Faster array comparison with big datasets

I am trying to compare two large arrays to each other and do some extra operations. So far it works but it is very slow. Coming from a little C++ background, I can use pointers to their location instead of taking the value of each. I have found how to do so in matlab using shrlib but I am not sure if it works for doubles.
What I have available:
Two textfiles each in the following format: name in col 1, value1 in col2 and value2 in col 3
filename value1 value2
---------------------------------------
foo0001 100 200
foo0001 140 200
foo0001 135 155
foo0002 124 145
foo0002 135 155
foo0003 1419 1943
. . .
. . .
I would want to:
  1. compare the values of value1 and value2 from the first file to those of the second file
  2. be tolerant to errors with respect to elements from value1 and value2
  3. the file comparison to run fast ( my current method is very slow)

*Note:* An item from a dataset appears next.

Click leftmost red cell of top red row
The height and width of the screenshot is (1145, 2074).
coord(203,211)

So here is what I have done so far:
file1 = readtable('file1.txt', 'Delimiter',' ','ReadVariableNames',false);
fclose(fileID);
file2 = readtable('file2.txt', 'Delimiter',' ','ReadVariableNames',false);
fclose(fileID);
n = 1000;
detectedCorn = zeros(n,2); %initialize large nx2 vectors to save value1 and value2
referenceCorn = zeros(n,2);
null = ['foo000',int2str(ip)]; % initialize filename as "dynamic" string
for ip = 1:100
iv = 1; % initialize index variables to use later on
iv2 = 1; %
for ii = 1:numel(file1.Var1) %%all Var1 -> name in first col in file1 table
if strcmp(file1.Var1(ii), null) == 1;
var = [file1.Var2(ii),file1.Var3(ii)];
detectedCorn(iv,:) = var;
var = zeros(1,2);
iv = iv + 1;
end
%REPEAT SAME STEP AS ABOVE FOR file2( I will skip that so the code doesnt get too crowded)
for kk = 1:1000
for rr = 1:1000
var3 = [0,0];
if all(ismember(detectedCorn(kk,:),var3)) == 0 &&...

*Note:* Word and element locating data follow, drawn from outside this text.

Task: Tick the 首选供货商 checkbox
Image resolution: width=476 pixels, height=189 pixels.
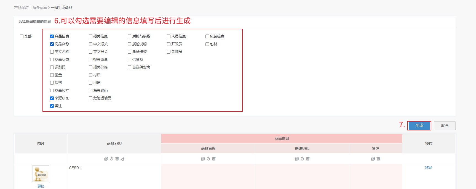Action: click(x=129, y=67)
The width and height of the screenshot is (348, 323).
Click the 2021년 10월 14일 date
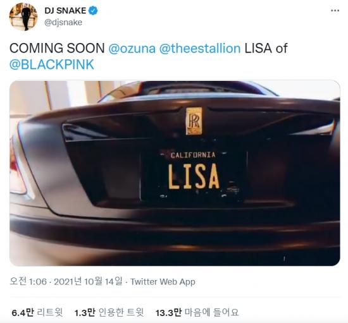[88, 281]
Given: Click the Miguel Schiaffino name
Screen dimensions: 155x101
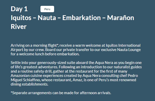Looking at the screenshot, I should (x=26, y=80).
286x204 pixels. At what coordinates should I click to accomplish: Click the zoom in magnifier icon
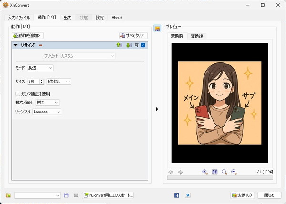(x=205, y=172)
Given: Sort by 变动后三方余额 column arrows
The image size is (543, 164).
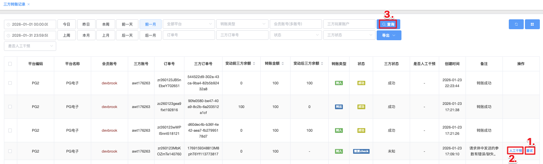Looking at the screenshot, I should [322, 64].
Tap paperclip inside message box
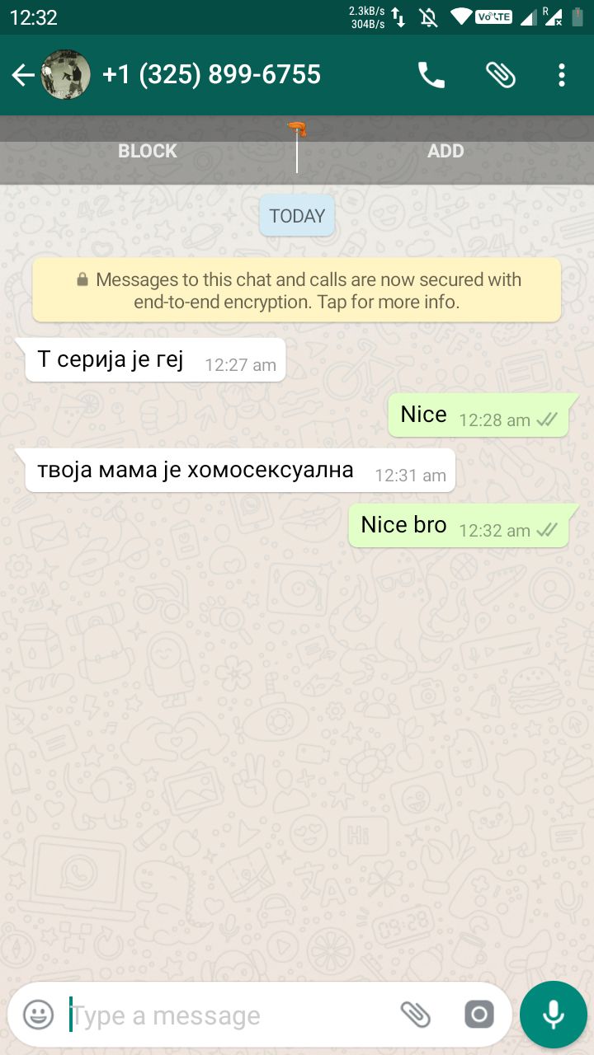Image resolution: width=594 pixels, height=1055 pixels. tap(416, 1015)
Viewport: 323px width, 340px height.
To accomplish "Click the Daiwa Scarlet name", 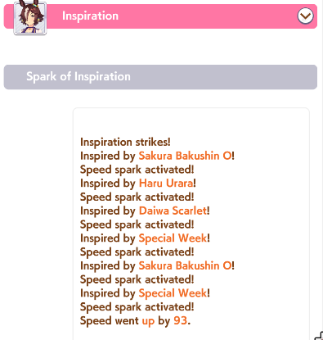I will [173, 211].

all(ismember(referenceCorn(kk,:),var3)) == 0 %%do not count the empty spaces in the array
if all(ismember(detectedCorn(kk,:),referenceCorn(rr,:))) == 1 %%iterate through the two vectors and compare
% do something
else
% do something else
end
end
end
end
end
end
---------------------------------------------------------------------------
Clarification:
For example I have these files:
file 1: Reference
imagename.png value1 value2
000000004.png 100 200
000000004.png 120 130
000000004.png 150 1500
000000005.png 1214 501
file 2: Detected
imagename.png value1 value2
000000004.png 100 200
000000004.png 204 300
000000004.png 300 400
000000004.png 129 140
000000004.png 152 1499
000000005.png 1200 500
What I mean by compare, I want to do the following: for example the first row in the Detected file (file2) I have row1. First thing I have to make sure that the filenames in the two files are the same. If that so then I can compare the data in x and y. if difference of value1 from Detected file (in this example 100) and the value1 from Reference file is equal to 0,1,2,-1,-2 then, check if difference of value2 of the same row in both files equal to 0,1,2,-1,-2, increment the variable TP (Positive match) with 1. And so on for all files... By that logic the for the above data TP = 2, FP = data found in Detected but not in reference and FN is data found in reference but not in detected.
Notice that file detected has way more entries than the first file and does not necessarily have the same filenames

9 commentaires

If you come from a C++ background you may want to create a mex function to do the comparison in C++ instead.
doc mex
Stephen23
Stephen23 le 5 Mar 2015
Modifié(e) : Stephen23 le 5 Mar 2015
You can upload your files using the paperclip button, this way we can see the whole code.
If you come from a C++ background, then you need to learn about code vectorization , which is much faster than using loops in MATLAB.
KBK007
KBK007 le 5 Mar 2015
I am just curious how to do it in MATLAB syntax
Stephen23
Stephen23 le 5 Mar 2015
Modifié(e) : Stephen23 le 5 Mar 2015
That is why I wrote "then you need to learn about code vectorization", because vectorization is the best, fastest, and neatest MATLAB syntax. Forget about solving problems using loops, that is C++ syntax.
Vectorization is your first choice in MATLAB, loops are your second.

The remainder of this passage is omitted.